The job description looks something like the following.

Note that the input map contains a key inp which refers to the corresponding input of the echo command-line-tool.

{
    "name": "My First Workflow",
    "workflow": "cwl/echo.cwl",
    "input": {
        "inp": "Hello CWL Server!"
    }
}

curl -X POST -H "Content-Type: application/json" -H "api-key: <insert api key here>" -d '{"name": "My First Workflow","workflow": "$PWD/cwl/echo.cwl","input": {"inp": "Hello CWL Server!"}}' http://localhost:8080/jobs

Using the jobid or jobname in a workflow

If you need access to the jobid generated by xenonflow, or the jobname that was used to submit the workflow then you can add them as inputs to your cwl file as parameters with the ids xenonflow_jobid and xenonflow_jobname respectively. Xenonflow will then automatically inject the values into the job-order.json as input to the cwl file.

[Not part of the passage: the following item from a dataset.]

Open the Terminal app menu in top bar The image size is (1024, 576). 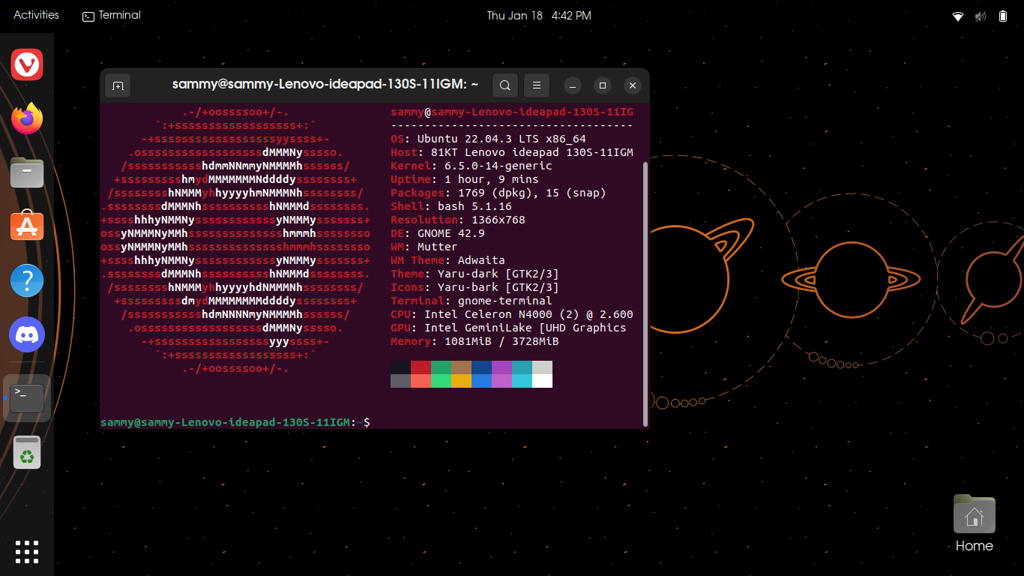point(111,15)
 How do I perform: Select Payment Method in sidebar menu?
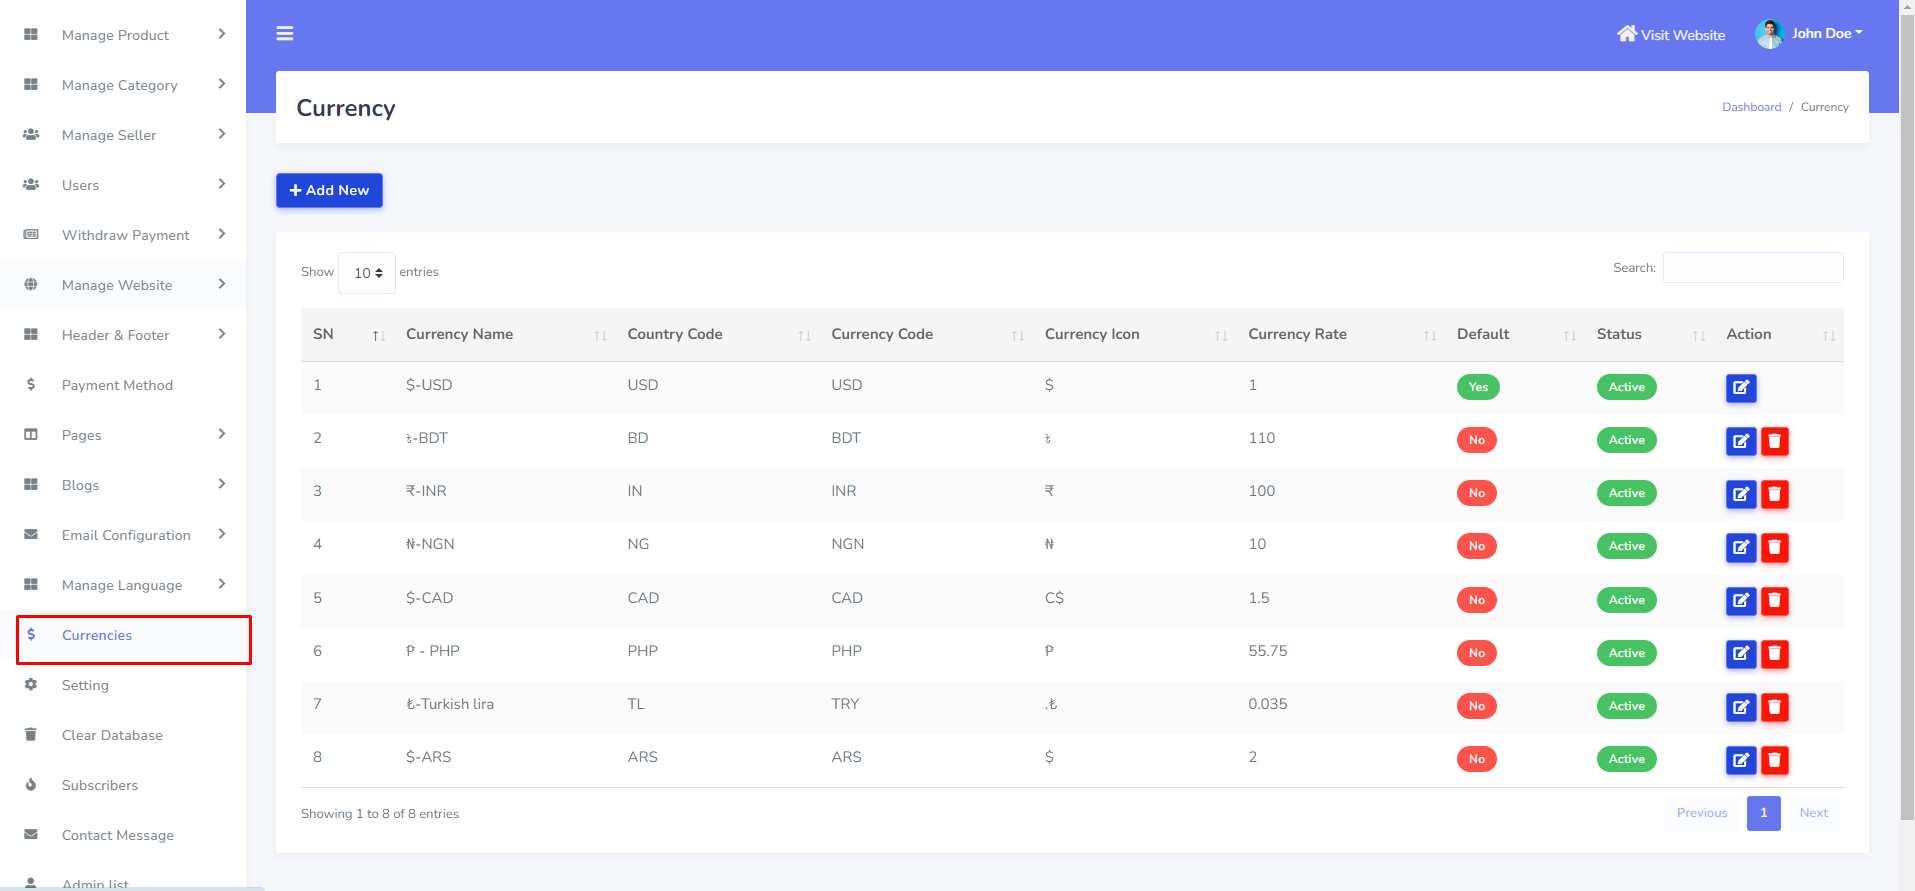coord(117,385)
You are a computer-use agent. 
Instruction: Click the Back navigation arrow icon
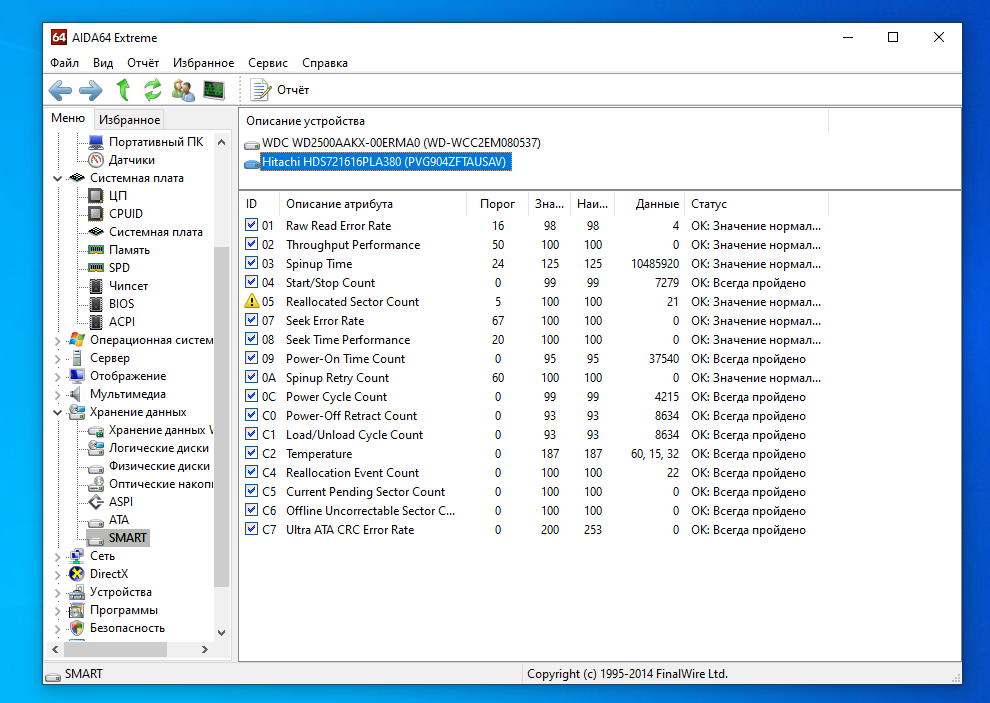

For example the following cwl file will echo the xenonflow_jobid and xenonflow_jobname:

cwlVersion: v1.0
class: CommandLineTool
inputs:
  - id: xenonflow_jobid
    type: string
    inputBinding:
      position: 1
  - id: xenonflow_jobname
    type: string
    inputBinding:
      position: 2

outputs:
  - id: out
    type: string
    outputBinding:
      glob: out.txt
      loadContents: true
      outputEval: $(self[0].contents)

baseCommand: echo
stdout: out.txt

Running Xenonflow behind a proxy server

We recommend running xenonflow behind a proxy server. Both nginx and apache httpd are good candidates for this. In addition both nginx and apache httpd can act as webdav servers which xenonflow can use as a sourceFileSystem.

Doing this requires no changes to the configuration of xenonflow as long as the correct X-forwarded-* headers are set in the proxy server.

To ensure that xenonflow returns the correct uri's for the jobs you should set the following headers:

• X-Forwarded-Host
• X-Forwarded-Server
• X-Forwarded-Proto
• X-Forwarded-Port
• X-Forwarded-Prefix

Below is an example location from a nginx config that correctly proxies a xenonflow instance running at localhost:8080

...
location /api/ {

    include cors;
    proxy_pass http://localhost:8080/;
    proxy_redirect off;
    proxy_set_header Host $host;
    proxy_set_header X-Forwarded-Host $host;
    proxy_set_header X-Forwarded-Server $host;
    proxy_set_header X-Forwarded-Proto http;
    proxy_set_header X-Forwarded-Port $server_port;
    proxy_set_header X-Forwarded-Prefix /api/;
}
...

Running Xenonflow in SSL mode

To run xenonflow in ssl (https) mode you can follow the following steps:

1. Please read https://dzone.com/articles/spring-boot-secured-by-lets-encrypt for setup using Letsencrypt.
2. You should now have a certificate with a private key store
3. You should now set the following properties in the application.properties file:
   1. server.ssl.enabled=true Enable ssl encryption in the server
   2. server.ssl.key-store-type The keystore type (spring boot only supports PKCS12).
   3. server.ssl.key-store The store for the certificate files.
   4. server.ssl.key-store-password The password to the key store.
   5. server.ssl.key-alias The alias as given to the keystore.